Terminal casting choices let down Winterbottom's latest Hardy adaptation.
Prolific genre hopscotcher and occasional provocateur Michael Winterbottom galvanises his affinity for Thomas Hardy by transposing perhaps his most famous novel, 'Tess of the d’Urbervilles', to modern-day Rajasthan. Here we meet Trishna (Freida Pinto, back in passive victim mode à la Slumdog), a poor provincial lass forced to turn breadwinner after her father is involved in a nasty motor accident.
Her salvation arrives in the form of Jay (Riz Ahmed), a well-groomed Brit who’s in the region for a spot of culture sampling with some loutish mates. He sweeps Trishna off to Jaipur and the more affluent environs of one of his father’s stately hotels, securing Trishna a job and hastening his romantic advances.
But when things get serious, Trishna, overcome with guilt, runs home. Jay follows her and once again convinces her to leave with him, this time to Mumbai. For a while they’re happy, but the spark quickly fizzles out.
Trishna is less literal than Winterbottom’s two previous Hardy adaptations, Jude and The Claim. Yet in decanting the source’s themes – class, tradition, the ills of modernisation – onto such a vivid contemporary canvas, the director has achieved a more immediate potency than Polanski’s Tess and the comparatively wholesome 2008 BBC serial.

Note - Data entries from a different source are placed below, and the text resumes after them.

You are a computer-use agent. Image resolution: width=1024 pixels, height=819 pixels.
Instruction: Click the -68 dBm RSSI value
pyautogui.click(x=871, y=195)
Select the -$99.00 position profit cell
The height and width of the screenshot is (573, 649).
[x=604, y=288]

India is a complex and alluring character here, sumptuously photographed by Winterbottom’s regular DP Marcel Zyskind. Regrettably, however, it’s a backdrop that overshadows a pair of inadequate central performances.
Ahmed’s overzealousness means that Jay’s transition from level-headed nice guy to abusive panto tyrant is unconvincingly swift. Pinto, meanwhile, is dangerously out of her depth. The downside of those knockout good looks is that she appears much more at home twirling her L’Oreal-endorsed locks in between episodes of Corrie than unpicking the nuances of a seminal naturalist protagonist over 90 minutes.
Winterbottom adapts Hardy. Again. This could be special.
Plenty to admire, but some terminal casting choices.
Where Winterbottom takes us next is anyone’s guess. We’re slowly losing interest, though.